Solution, l’émission de télé-réalité qui trouve une solution à tous les problèmes de son public, semble sécher devant le cas de ce garçon qui mange exclusivement les cacas de sa famille. Psys et sociologues restent dubitatifs devant l’explication donnée par une shamane hystérique débordée à son tour par des flots de matières fécales…
Les frères Kim, connus pour leur sens de la provocation potache et pour leur fantaisie, signent dans ce film une charge comico-scatologique contre une certaine idée de la famille, de la censure en Corée du Sud et de la télévision.
Solution est une commande du Jeonju Film Festival qui fait partie d’une nouvelle série limitée dédiée à produire des films courts et comiques (Short ! Short ! Short !)
L’un des deux frères jumeaux coréens, Kim Gok, avait marqué les esprits avec son éprouvant Exhausted (Black Movie 2011), qui remportait le Grand Prix du Festival du Film Indépendant de Séoul en 2008.
Auteurs de divers courts (Self Referential Traverse, Digression/Degression) et d’un autre long métrage en collaboration, Anti Gas Skin (2010), les frères Gok se sont établis à l’avant-garde du cinéma d’art indépendant en Corée. Brouillant les pistes, ils viennent de réaliser tout récemment leur premier long métrage commercial, un film d’horreur intitulé The White : the Melody of the Curse.

When Night Falls
Ying Liang (Chine)
Prix du Meilleur Réalisateur à Locarno et Prix de la Meilleure Actrice pour An Nei (la mère)

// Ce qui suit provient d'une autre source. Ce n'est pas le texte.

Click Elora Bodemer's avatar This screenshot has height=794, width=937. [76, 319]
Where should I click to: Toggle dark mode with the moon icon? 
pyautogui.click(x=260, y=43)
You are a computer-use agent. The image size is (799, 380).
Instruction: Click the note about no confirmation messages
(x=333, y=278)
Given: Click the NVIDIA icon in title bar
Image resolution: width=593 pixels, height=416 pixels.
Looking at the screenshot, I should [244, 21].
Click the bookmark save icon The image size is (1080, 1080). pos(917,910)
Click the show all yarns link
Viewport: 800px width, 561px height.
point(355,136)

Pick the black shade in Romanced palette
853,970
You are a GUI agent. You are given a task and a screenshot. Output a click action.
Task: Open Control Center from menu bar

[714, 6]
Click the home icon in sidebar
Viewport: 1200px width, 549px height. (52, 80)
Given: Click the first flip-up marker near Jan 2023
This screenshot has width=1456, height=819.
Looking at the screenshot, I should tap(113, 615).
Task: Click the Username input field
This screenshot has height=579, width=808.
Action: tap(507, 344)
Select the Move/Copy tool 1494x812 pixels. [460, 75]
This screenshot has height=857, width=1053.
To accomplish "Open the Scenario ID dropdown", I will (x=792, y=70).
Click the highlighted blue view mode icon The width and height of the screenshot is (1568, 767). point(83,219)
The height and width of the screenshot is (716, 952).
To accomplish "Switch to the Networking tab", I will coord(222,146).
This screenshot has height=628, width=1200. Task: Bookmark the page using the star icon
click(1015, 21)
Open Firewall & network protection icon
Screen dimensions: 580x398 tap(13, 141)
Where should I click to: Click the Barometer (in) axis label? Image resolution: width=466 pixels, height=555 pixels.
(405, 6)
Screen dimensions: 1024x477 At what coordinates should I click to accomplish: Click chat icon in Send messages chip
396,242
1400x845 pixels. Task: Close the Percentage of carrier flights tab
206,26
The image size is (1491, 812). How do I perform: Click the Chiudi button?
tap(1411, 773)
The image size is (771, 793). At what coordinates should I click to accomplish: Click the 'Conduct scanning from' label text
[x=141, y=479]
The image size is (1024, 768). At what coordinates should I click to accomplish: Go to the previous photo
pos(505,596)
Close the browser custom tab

Arrêté pour le vol d’un vélo, Yang Jia est tabassé par la police. Cherchant en vain à obtenir justice, il entre dans un commissariat pour y perpétrer un massacre. Sa mère est d’abord internée en hôpital psychiatrique pendant des mois en guise de représailles avant de prendre patiemment sa défense, espérant le sauver de sa condamnation à mort. Basé sur des faits réels, le film, qui a valu l’exil à son auteur, relate sous une forme austère et elliptique un véritable drame politique, porté par l’interprétation léonine de l’actrice principale.
Le film de Ying Liang fait également partie de la collection Jeonju Digital Project 2012, aux côtés du film de Vimukthi Jayasundara cité plus haut. Fasciné par le (dys)fonctionnement de la loi en Chine, le premier film de Ying Liang, The Other Half (2006) traitait déjà de politique en racontant le chaos bureaucratique ambiant qui règne sous la surface apparente de la législation officielle provinciale.
« Dans cette série de faits réels, celle qui sort du lot est la mère de Yang Jia. Son charme, son courage et sa persévérance m’ont frappé. Avec ce film, je lui rend hommage, dans l’espoir que justice soit rendue à son fils et à cette période que nous vivons.»
(Ying Liang)

Year Without a Summer
Tan Chui Mui (Malaisie)
Prix du Meilleur Réalisateur à Locarno et Prix de la Meilleure Actrice pour An Nei (la mère)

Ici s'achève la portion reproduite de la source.